Bunggul dancers at Garma 2008. Image courtesy of Yothu Yindi Foundation / Garma Festival. Photographer Wayne Quilliam.  

Ensuring the sustainability of the lucrative Indigenous visual arts sector will come under the spotlight during the GARMA 2009 Key Forum.

During the past 10 years, the sector has achieved extraordinary success in terms of its importance to Indigenous Australia and the multi-million-dollar industry it has become.

Adjunct Professorial Fellow at Charles Darwin University’s School for Environmental Research and Director of the Centre for Aboriginal Economic Policy Research at the Australian National University, Professor Jon Altman will address the topic during the Key Forum.

Set to speak on the topic, Managing creative industries in a changing environment, Professor Altman will also explore how the NT intervention has impacted on Indigenous creativity in the Territory.

“As with many sectors of the Australian economy, in the decade to 2008, the Aboriginal visual art sector in the NT experienced robust growth,” he said.

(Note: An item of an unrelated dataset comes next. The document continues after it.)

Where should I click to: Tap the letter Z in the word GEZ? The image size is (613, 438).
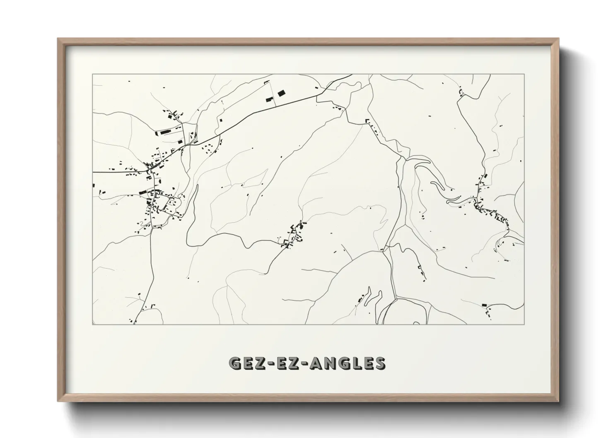point(260,363)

Professor Altman said his presentation would assess the impact of three major events on the sector: the outcomes of a Senate inquiry released in June 2007, the NT Emergency Intervention of the same month, and the global financial crisis in late 2008.

“Through discussions with a selection of art centres, commercial galleries and arts regional organisations, the research seeks to assess both the impacts of these key events and the vulnerability of the sector both to global economic conditions and to institutional changes like the abolition of CDEP and changed outstation policy currently underway,” he said.

“While it is recognised that no commercial sector can be fully insulated from state and market changes, this presentation seeks to make some recommendations to ensure the sustainability of this sector that is so important to Indigenous participants for economic, cultural and social reasons but also more broadly to the NT and Australia.”

The theme of the GARMA 2009 Key Forum is Indigenous Creative Industries: Opportunities, Culture and Knowledge.

Indigenous Creative Industries: Opportunities, Culture and Knowledge will include important and practical discussions about issues surrounding cultural outputs and commercial opportunities afforded Indigenous Australians.

The three-day Key Forum, coordinated by CDU, will run from Saturday August 8 at the GARMA Festival in East Arnhem Land.